Simulations point to an electromagnetic origin for the L–H transition and its toroidal‑field asymmetry
What the paper is about: The authors use three‑dimensional computer simulations to study the L–H transition in tokamaks. The L–H transition is the sudden improvement of confinement at the plasma edge that fusion researchers use to reduce heat losses. The simulations show that electromagnetic turbulence in the edge can spontaneously produce a sheared flow that cuts off turbulent transport. They find that this transition happens at lower heating power when the toroidal magnetic field points in the so‑called “favourable” direction, and they trace the asymmetry to finite collisionality breaking time‑reversal symmetry.
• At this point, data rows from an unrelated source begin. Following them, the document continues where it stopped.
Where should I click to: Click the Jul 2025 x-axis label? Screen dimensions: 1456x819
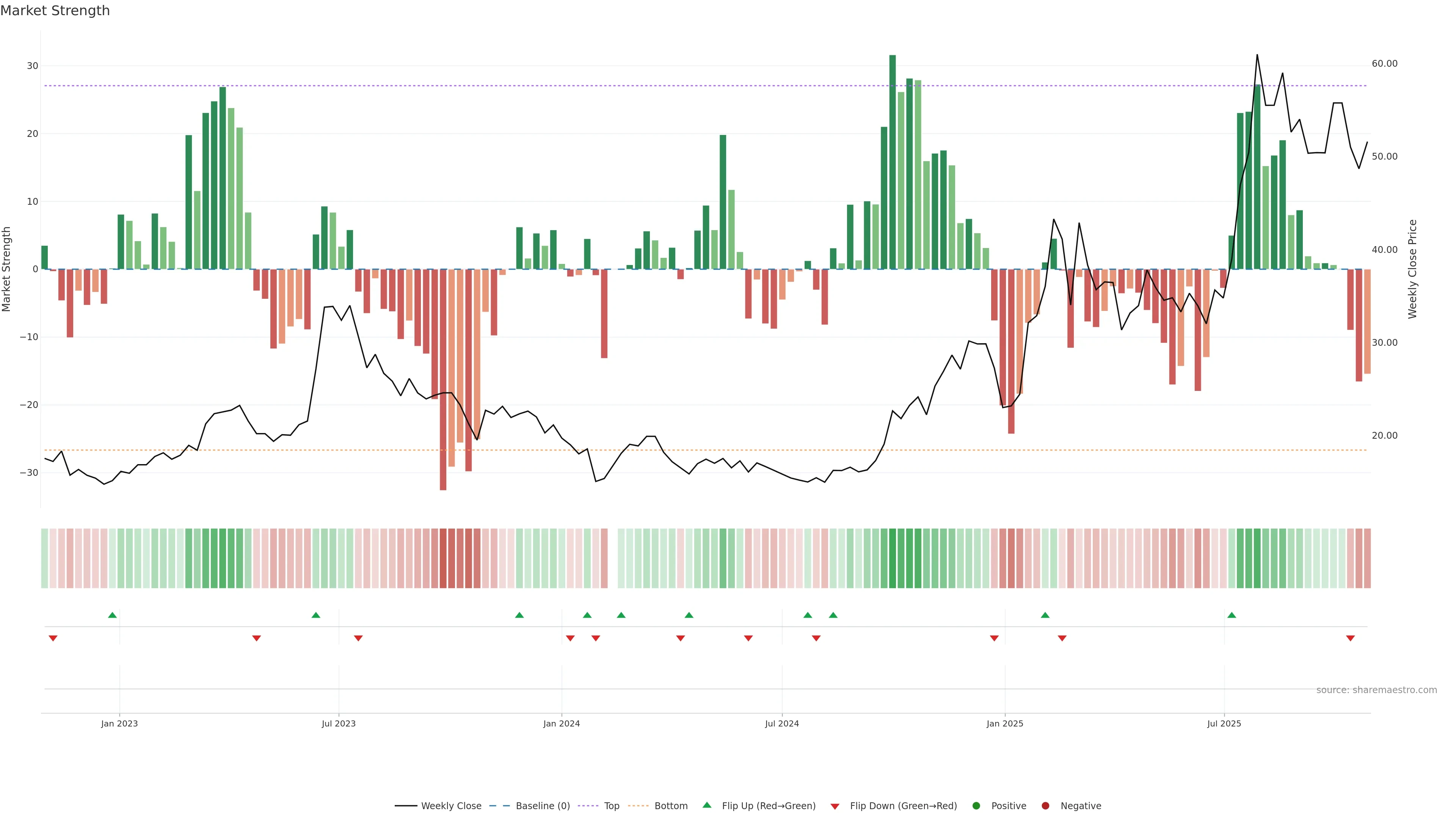(1224, 723)
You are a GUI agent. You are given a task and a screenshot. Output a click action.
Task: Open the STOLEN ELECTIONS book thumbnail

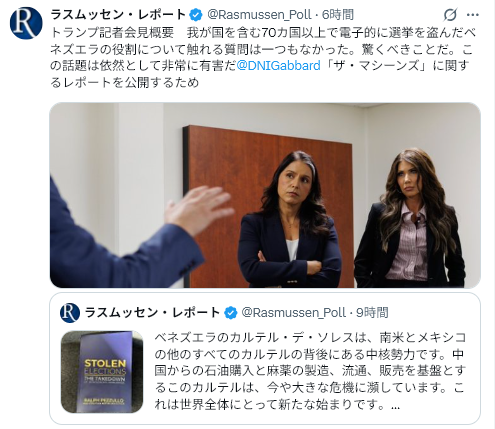[102, 372]
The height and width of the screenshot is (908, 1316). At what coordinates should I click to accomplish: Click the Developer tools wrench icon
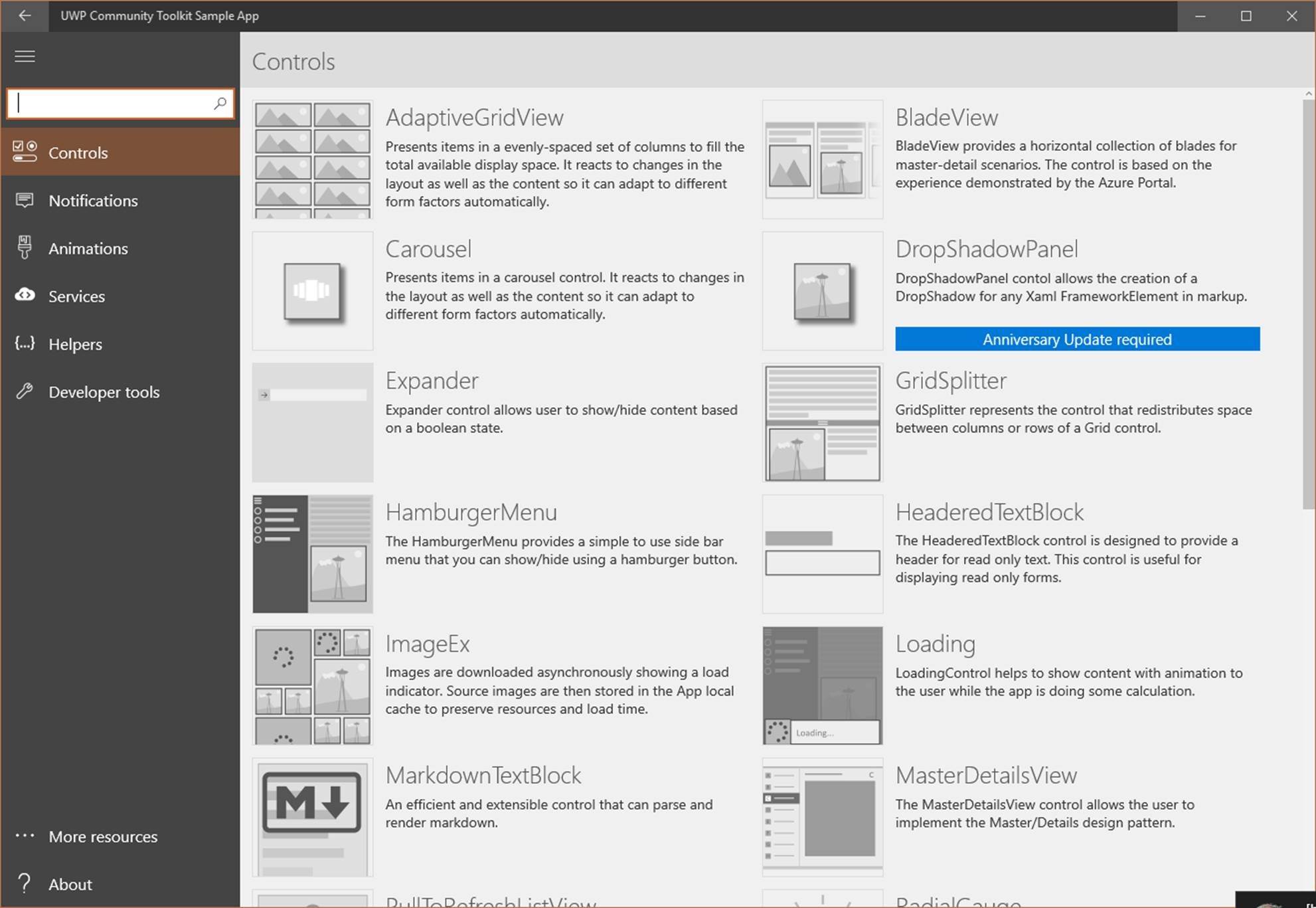coord(25,391)
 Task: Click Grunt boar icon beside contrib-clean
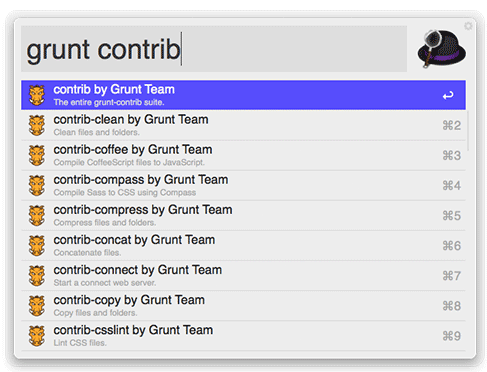pyautogui.click(x=37, y=125)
What the researchers did: The team ran flux‑driven two‑fluid simulations with the GBS code in a diverted tokamak geometry. The code solves a reduced set of fluid equations (drift‑reduced Braginskii) for the plasma edge. Typical parameters at the separatrix were R/ρs = 500, a/R ≃ 0.3, mi/me = 800, Z = 1 and an electron beta β = 10−4, with a collisionality parameter ν = 5×10−2 cs/R. Starting from a steady L‑mode state, they raised the core heating power by about 40% and watched the edge. In the favourable toroidal‑field case the energy confinement time τE rose by a factor of about two on a short time scale (~5 R/cs) and then settled at roughly 1.5 times its initial value. The same heating did not trigger the transition in the unfavourable case unless the input power was raised further.
How it works at a high level: In the simulations the edge turbulence is driven by resistive ballooning and electron drift‑wave modes. Electromagnetic effects (finite β, the ratio of plasma pressure to magnetic pressure) are essential: when β is set to zero the transition does not occur. Two linked mechanisms operate. First, increasing β changes the linear response of electrons and tends to stabilize drift waves. Second, finite‑β drift waves nonlinearly generate a mean E×B shear flow (the flow produced by the electric field across the magnetic field). That shear reduces turbulence and so reduces transport, producing an edge pressure pedestal and a barrier to heat loss. The simulations also show that removing the zonal (flux‑surface averaged) E×B component immediately restores high transport, confirming that the mean flow is the key player.